Francesco Erspamer

Sociopatici e liberismo

Perché da qualche parte in America, ormai ogni giorno, un sociopatico entra in un bar o in un ufficio e ammazza una decina di persone che non conosce, prima di spararsi? (Poche ore fa a Los Angeles: andate in vacanza o a studiare l’inglese da qualche altra parte, ve lo consiglio). Non solo perché la lobby delle armi paga il partito repubblicano per bloccare, non dico qualche restrizione ma qualsiasi controllo di pistole e fucili automatici; e non solo perché gli Stati Uniti sono un paese che esalta l’individualismo e dunque il diritto di armarsi e difendersi da pericoli reali o presunti: sono entrambe condizioni che esistono da decenni ma le stragi sono diventate quotidiane solo da pochi anni. La ragione è che il neocapitalismo ha finalmente completato la rottamazione di strutture sociali e morali che erano state faticosamente costruite in millenni di civiltà; molte di esse imperfette, alcune sbagliate, ma che andavano corrette gradualmente e collettivamente, non eliminate di colpo per dare mano libera a una piccola casta di speculatori che infatti si è oscenamente arricchita approfittando di quel vuoto di regole (la deregulation celebrata dai liberisti e dai globalisti).

I vincenti sono generalmente dei sociopatici anche loro, morbosamente egocentrici e incapaci di vera empatia, altrimenti non diventerebbero mai dei milionari bisognosi di ostentare lusso e privilegi, di certo non dei miliardari, con molti più soldi di quanto ne possano mai spendere e tuttavia determinati ad accumularne di più, a qualsiasi costo.

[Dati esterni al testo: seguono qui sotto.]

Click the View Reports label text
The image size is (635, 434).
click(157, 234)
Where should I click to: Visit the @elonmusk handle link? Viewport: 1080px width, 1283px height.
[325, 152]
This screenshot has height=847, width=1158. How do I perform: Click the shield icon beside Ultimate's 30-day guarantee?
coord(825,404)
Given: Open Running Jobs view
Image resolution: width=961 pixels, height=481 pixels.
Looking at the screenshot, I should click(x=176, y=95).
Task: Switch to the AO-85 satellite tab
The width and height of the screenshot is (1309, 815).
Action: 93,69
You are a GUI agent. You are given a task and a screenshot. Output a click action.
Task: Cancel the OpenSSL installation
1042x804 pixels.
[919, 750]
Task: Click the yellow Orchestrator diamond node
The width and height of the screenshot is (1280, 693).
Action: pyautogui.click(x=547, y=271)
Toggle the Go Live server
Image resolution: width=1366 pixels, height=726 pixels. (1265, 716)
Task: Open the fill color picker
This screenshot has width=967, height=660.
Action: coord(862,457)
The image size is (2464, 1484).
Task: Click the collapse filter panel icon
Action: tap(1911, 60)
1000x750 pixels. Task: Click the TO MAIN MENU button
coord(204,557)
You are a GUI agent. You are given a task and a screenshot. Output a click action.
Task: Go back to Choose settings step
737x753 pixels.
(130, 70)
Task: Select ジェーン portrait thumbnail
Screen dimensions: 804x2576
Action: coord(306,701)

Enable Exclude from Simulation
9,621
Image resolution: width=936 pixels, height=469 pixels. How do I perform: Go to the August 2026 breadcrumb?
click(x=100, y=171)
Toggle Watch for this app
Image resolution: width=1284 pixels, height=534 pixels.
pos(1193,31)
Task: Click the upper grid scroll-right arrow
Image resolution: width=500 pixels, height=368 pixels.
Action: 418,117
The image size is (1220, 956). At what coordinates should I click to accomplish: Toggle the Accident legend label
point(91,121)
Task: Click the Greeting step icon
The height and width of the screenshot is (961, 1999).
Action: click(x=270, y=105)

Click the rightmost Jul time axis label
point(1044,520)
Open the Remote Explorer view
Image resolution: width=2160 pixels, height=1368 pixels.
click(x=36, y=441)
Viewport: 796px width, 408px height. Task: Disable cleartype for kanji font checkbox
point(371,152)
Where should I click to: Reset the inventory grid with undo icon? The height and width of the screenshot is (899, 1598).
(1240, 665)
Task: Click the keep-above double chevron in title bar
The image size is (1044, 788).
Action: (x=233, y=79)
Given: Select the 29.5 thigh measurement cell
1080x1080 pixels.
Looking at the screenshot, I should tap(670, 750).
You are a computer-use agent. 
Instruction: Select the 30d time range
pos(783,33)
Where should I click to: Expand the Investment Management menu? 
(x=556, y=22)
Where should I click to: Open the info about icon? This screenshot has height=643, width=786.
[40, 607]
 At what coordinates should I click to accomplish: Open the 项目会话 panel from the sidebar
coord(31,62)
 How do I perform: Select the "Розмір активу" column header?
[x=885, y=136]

Non hanno mai veri meriti: le circostanze e il caso li favoriscono così come penalizzano altre persone, meno brillanti, più fragili, che magari avrebbero prosperato in altri tempi o ambienti ma che non sanno adattarsi alle nuove circostanze e crollano. Buona parte degli economisti e tutti i fanatici delle nuove tecnologie lo ammettono apertamente, con il tipico cinismo di chi non ha dubbi di possedere una verità assoluta: il progresso lascerà tanti indietro, peggio per loro.

Peggio per noi tutti perché si stanno ribellando, istericamente, violentemente. Per millenni lo scopo della civiltà è stato assorbire e ridistribuire gli eccessi, proteggere i disadattati o almeno renderli innocui. A che altro pensate che servissero la famiglia, le abitudini e i riti comuni (mangiare insieme gli stessi cibi, che in America non si fa più), i simboli e gli ideali e persino i pregiudizi? A opprimere il popolo, come vi hanno detto e dicono i radicali e i liberal per consentire la privatizzazione dei sistemi pubblici? Le regole e le istituzioni hanno sempre aiutato i più deboli costruendo identità collettive che li includessero e che limitassero i cambiamenti improvvisi; ai forti e agli stronzi fa invece comodo l’anarchia, il permissivismo, la libertà di prevalere sugli altri. L’America è la patria di quella libertà: oggi un 10% di vincenti si sta prendendo tutto, anche le risorse accumulate in passato: lucrano sulla disgregazione sociale, sulla mobilità, creando decine di milioni di poveri e milioni di squilibrati, abbandonati a sé stessi, isolati, privi di dignità, speranza e di qualsiasi possibilità di dare senso alla propria vita. Inevitabile che ogni giorno qualcuno arrivi a un punto di rottura. Né bastano le immense carceri, più grandi dei lager nazisti e dei gulag staliniani: sono troppi, e una soluzione finale (a cui certamente qualche tecnocrate sta pensando) non è ancora proponibile e probabilmente non sarebbe efficace. Per cui se ne fregano: i loro media fanno finta di niente, la gente si abitua, si consola con più pornografia, più anfetamine e soprattutto più consumismo, tutto acquistato online, in solitudine, in modo da poter far finta che il mondo sia quello che appare sullo schermo.

Volete questo anche in Italia? È l’americanizzazione che per decenni hanno strenuamente perseguito berlusconiani e piddini, i nostri vincenti, più le loro stampelle. Non è un destino, non ancora. Ma non basta stare a guardare.